# 課題について
職場でのAとBのもめごとについての文章を、最後の文のあとから書き進めてください。

# 読む文章
◆ ◆ ◆ ◆

Bからは「私がつまんない事言ってごめんなさい」とは謝られた。
それからも仕事では表に出さずみんな普段通りの態度で接した。
Bは仕事もよくできるしニコニコしてるからコミュニケーションもスムーズだし。
ただお昼の時とかはなんとなく飲み会の時のAとBの事を思い出して、Aと仲良しだった私はBとは一緒に食べたりとかは無くなっていった。
Aも特にBの悪口とかは言わないんだけど何度かBの事を言いたげな雰囲気の時があった。
ある時課長から「Bさんと何かあったの?」って聞かれた。(私以外もきかれたらしい)
「どうしてですか」って返したら「前は仕事以外にも話しかけたりしてたのに最近そういうの無いなって思ったから」との事。
課長、人の事見てるんだなーとか感心してAとお昼食べてる時に
「いやーこんな事言われちゃったよw」と笑い話で話したらAの顔がもの凄い仏頂面になってた。
後に面会した時にこの時の事を聞いたらBが課長に告げ口したんじゃないかって思ったそう。
それで昼休み上がりにAがBに直接文句を言ってた。
Bはニコニコしながら「なんの事?そんなことしないわよ」って返したけど
Aが「私らが話しかけなくたってあんたは幽霊とでも話してればいいじゃん。居るんでしょ?」
みたいな事を言ってのは覚えてる。
その後も酷い事を色々言ってた。

◆ ◆ ◆ ◆

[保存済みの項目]
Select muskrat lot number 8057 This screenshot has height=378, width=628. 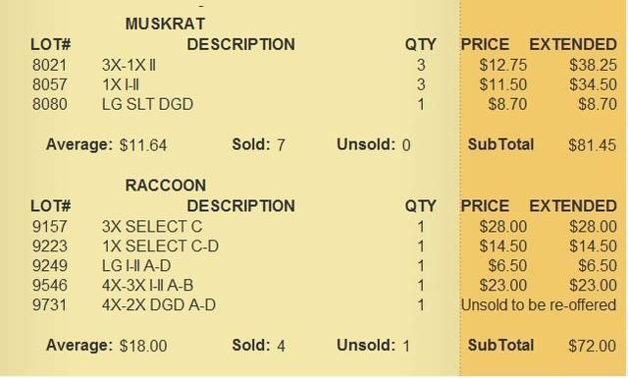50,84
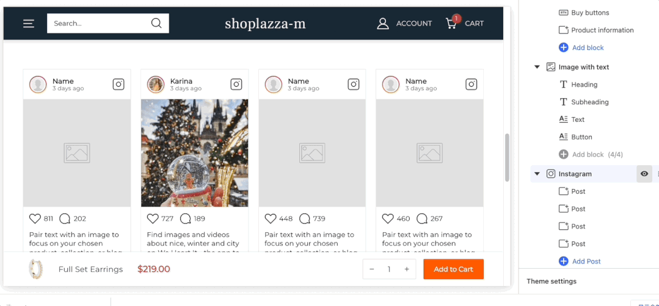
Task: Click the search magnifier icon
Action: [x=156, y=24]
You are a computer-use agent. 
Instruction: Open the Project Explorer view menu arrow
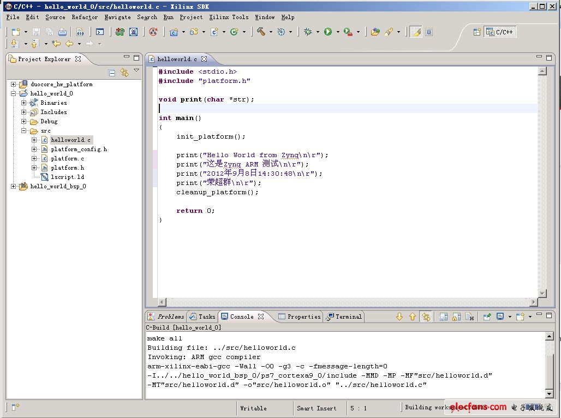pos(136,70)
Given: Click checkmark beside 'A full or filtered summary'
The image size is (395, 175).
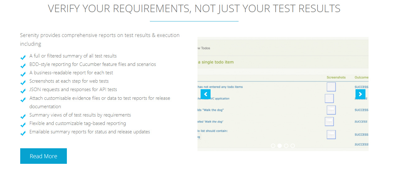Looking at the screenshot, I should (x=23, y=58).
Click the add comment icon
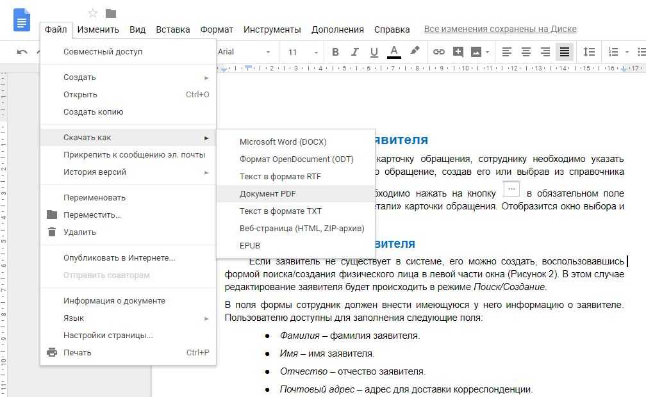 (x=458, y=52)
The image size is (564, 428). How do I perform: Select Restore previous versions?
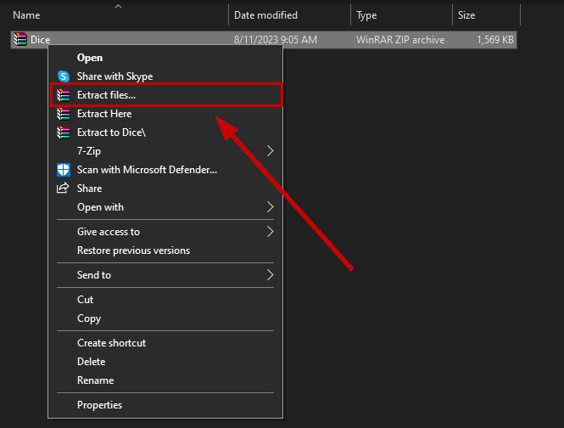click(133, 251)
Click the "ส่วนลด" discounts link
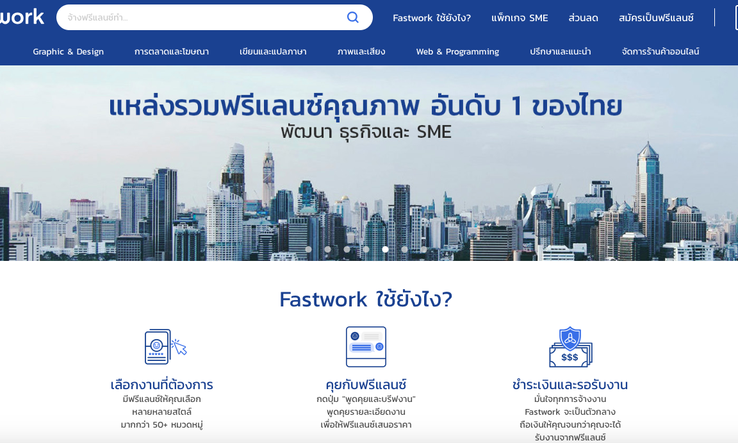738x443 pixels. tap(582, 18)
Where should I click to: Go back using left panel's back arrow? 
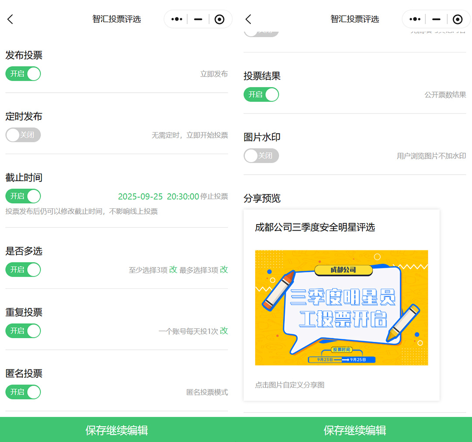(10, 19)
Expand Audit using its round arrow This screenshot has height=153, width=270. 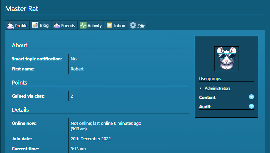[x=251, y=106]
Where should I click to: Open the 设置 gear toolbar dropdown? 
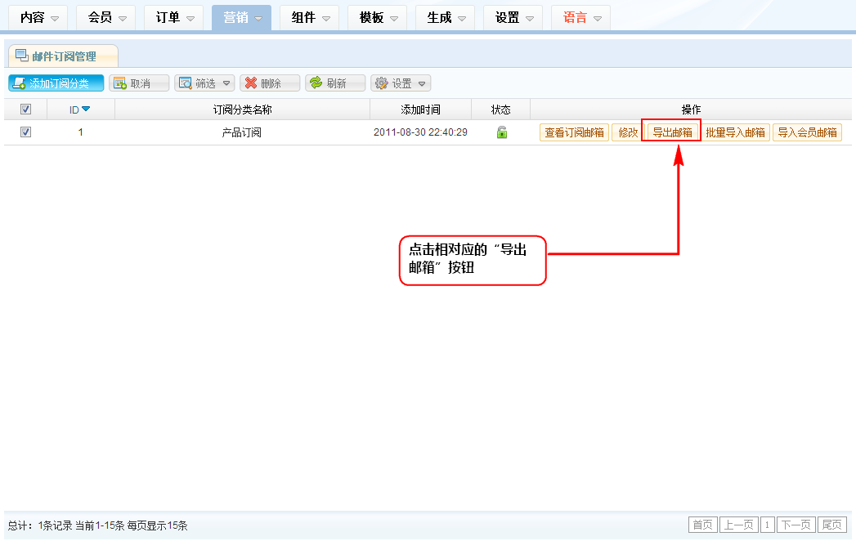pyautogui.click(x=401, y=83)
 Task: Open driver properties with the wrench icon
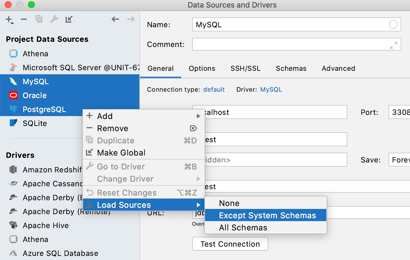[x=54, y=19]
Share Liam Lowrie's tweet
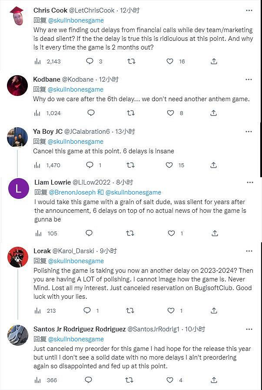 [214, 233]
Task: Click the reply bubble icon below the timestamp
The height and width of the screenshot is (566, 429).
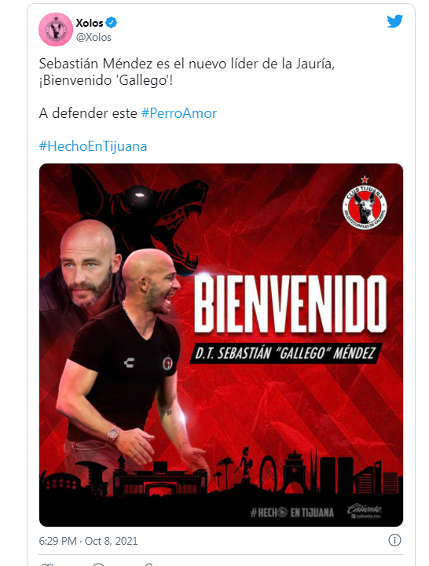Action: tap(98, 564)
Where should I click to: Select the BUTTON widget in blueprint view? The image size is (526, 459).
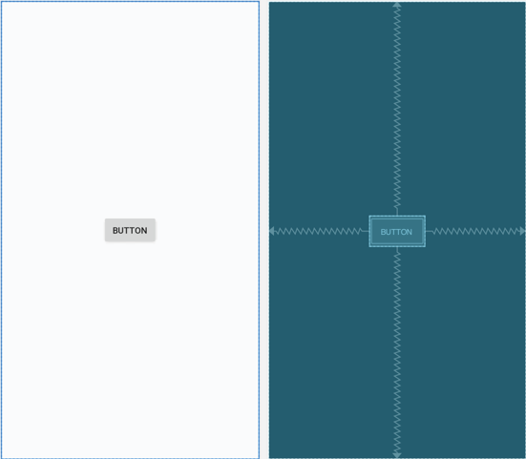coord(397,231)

◆ ◆ ◆ ◆

# 出力
その後Aがいきなり「へやっ!」って大きな声出したからびっくりしてたら、Aが喚きながらファイルケースをブンブン振り回してた。
みんなで「どうしたの?落ち着いて!」ってAを抑えてたんだけど、「嫌!」「気持ち悪い」って言いながら下の方をキョロキョロ見てた。
結局他の同僚に付き添われながら早退したんだけど、その時も「なんなのこれ」「いや~」って半泣きでブツブツ言ってた。
Bは変わらずニコニコしながら「あーあ散らかっちゃった。片付けたいへーん」と言いながら周りを片付けてた。
それからAは体調不良という事で一週間くらい休んでたんだけど
(私からのラインやメールには返信がなかった)、
休み明けに出てきたAは目つきが明らかにおかしくなってて、早々にBの机に行って「私を陥れようとしたって無駄!何度でもはらってやるからな!」って大きな声で叫んでた。
でもBが小さな声で何かAに向かってささやいたように見えた後、AがBをファイルでぶっ叩いてた。
すぐにみんな掛けよってAとBを引き離したけどAは口を開けて上を向いたまま座り込んで「あああああああ」って泣き叫んでた。
流石に目撃者多数の傷害現場だったので警察よばれてAは叫んだまま担がれて行った。
Bもすぐ病院に連れて行かれたけど、ずっとニコニコしていた。
Bは何故か被害届を出さずAも拘置所(?)でずっと泣き叫んでいて調書とかもとれないまま入院した。
Aは懲戒解雇。
Bも「いろいろお騒がせしてしまったので」と言い辞めてしまった。
Aが暴れる前のBの所作が気になってモヤモヤしていたので、課の送別会の時にBに「あの時何か言ったの?」と聞くつもりだった。
でもこちらからアクション起こす前にBの方から私のそばに来てニコニコしながら「聞きたい?」って言ってきた。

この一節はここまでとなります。